#### TEXT PROVIDED
______________________________
In the days following the riot, social media platforms Twitter Inc. and Facebook Inc. cracked down on alleged disinformation and suspended hundreds of accounts, including that of former President Trump. Days later, Amazon Web Services Inc. voided its IT infrastructure contract with social media site, Parler, citing Parler’s failure to police extremist content on its platform.
In response, conservative activists and pro-Trump online communities are migrating to alternative social media sites like Gab.com or mobile messaging applications, such as the Dubai-based Telegram, according to a Jan. 11 Bloomberg report. Fragmentation of right-wing online media poses a challenge for law enforcement efforts to identify criminal suspects from the Jan. 6 riot, and to piece together clues warning of future violence.
______________________________
#### REQUIREMENT 1
Summarize the text about the social media crackdown after the riot in two sentences.

#### DATA SUPPLIED
______________________________
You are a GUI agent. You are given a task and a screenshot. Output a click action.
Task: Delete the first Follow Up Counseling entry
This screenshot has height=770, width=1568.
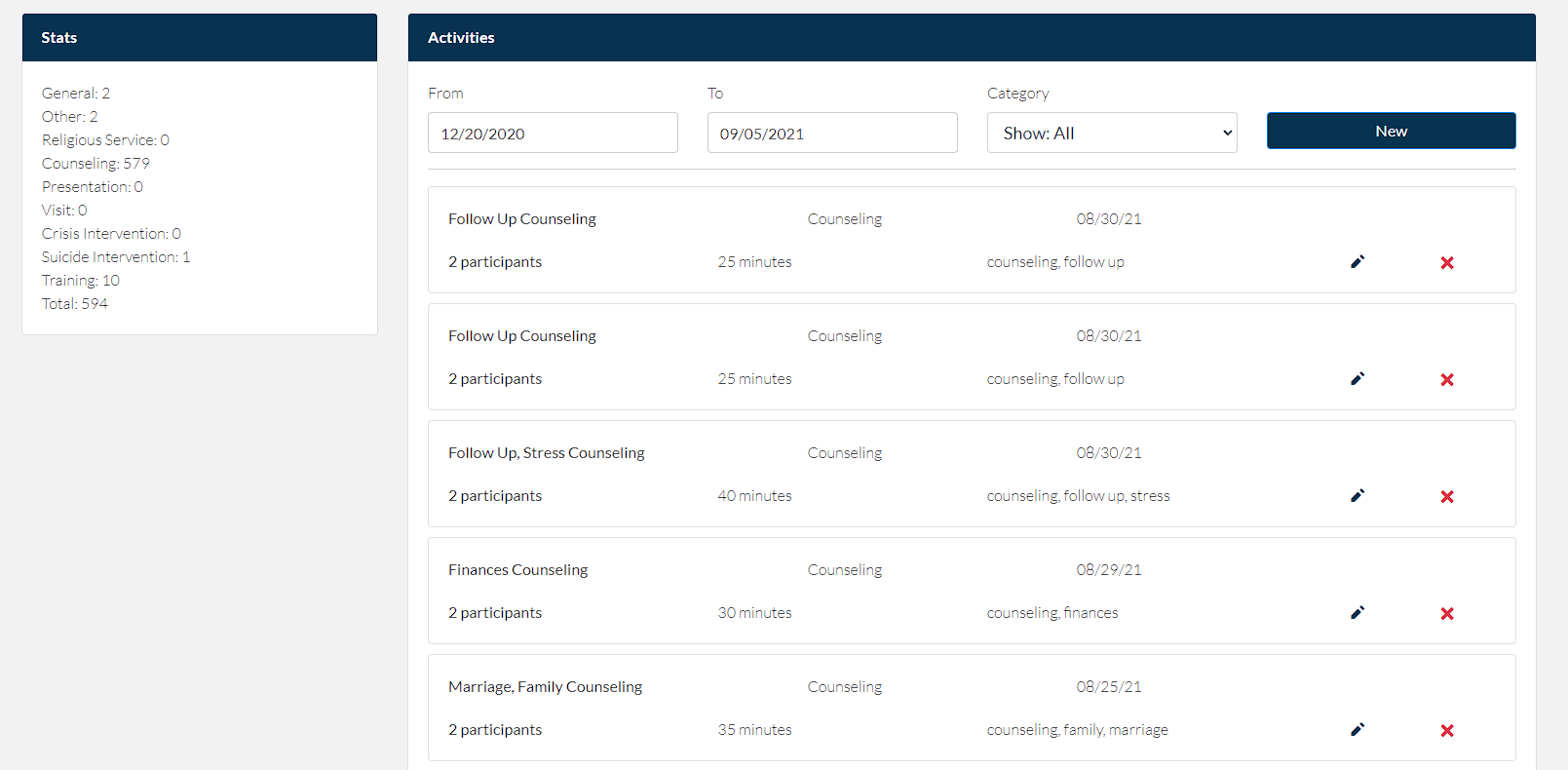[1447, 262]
______________________________
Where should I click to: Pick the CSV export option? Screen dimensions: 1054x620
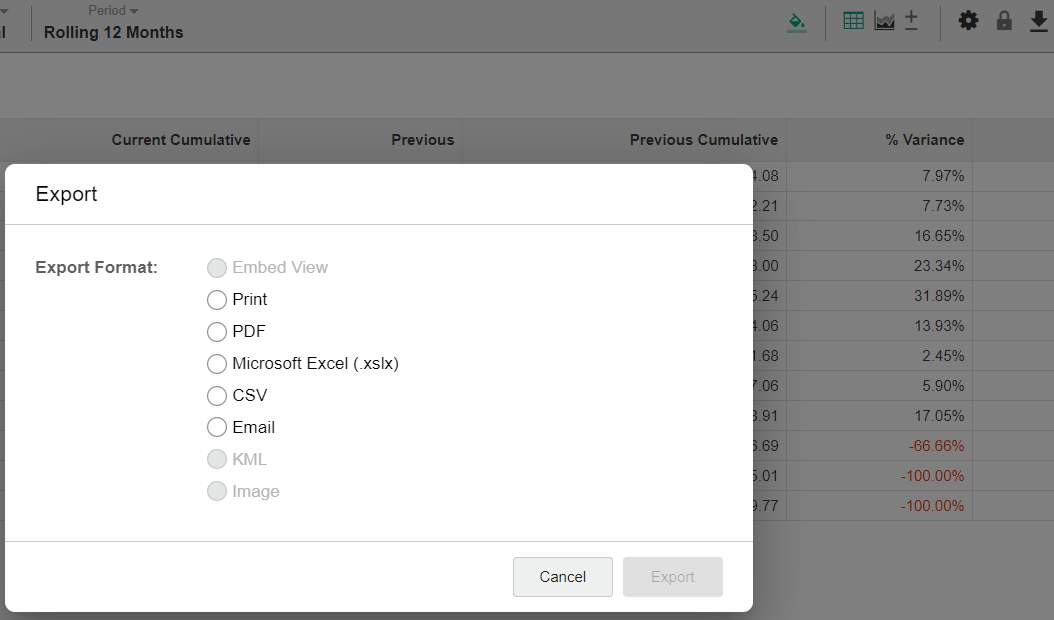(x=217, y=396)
______________________________
#### REQUIREMENT 2
From the rows, output the lines starting at the one that contains "You are a GUI" and ending after the one that contains "[1447, 262]", copied verbatim. Leave the pictures out of your answer.

#### RIGHT ANSWER 1
After the riot, Twitter and Facebook suspended hundreds of accounts, including former President Trump's, and Amazon Web Services voided its contract with Parler over its failure to police extremist content. Conservative activists and pro-Trump communities are moving to alternatives like Gab.com and Telegram, and this fragmentation makes it harder for law enforcement to identify suspects from the Jan. 6 riot and spot warnings of future violence.

#### RIGHT ANSWER 2
You are a GUI agent. You are given a task and a screenshot. Output a click action.
Task: Delete the first Follow Up Counseling entry
This screenshot has height=770, width=1568.
[1447, 262]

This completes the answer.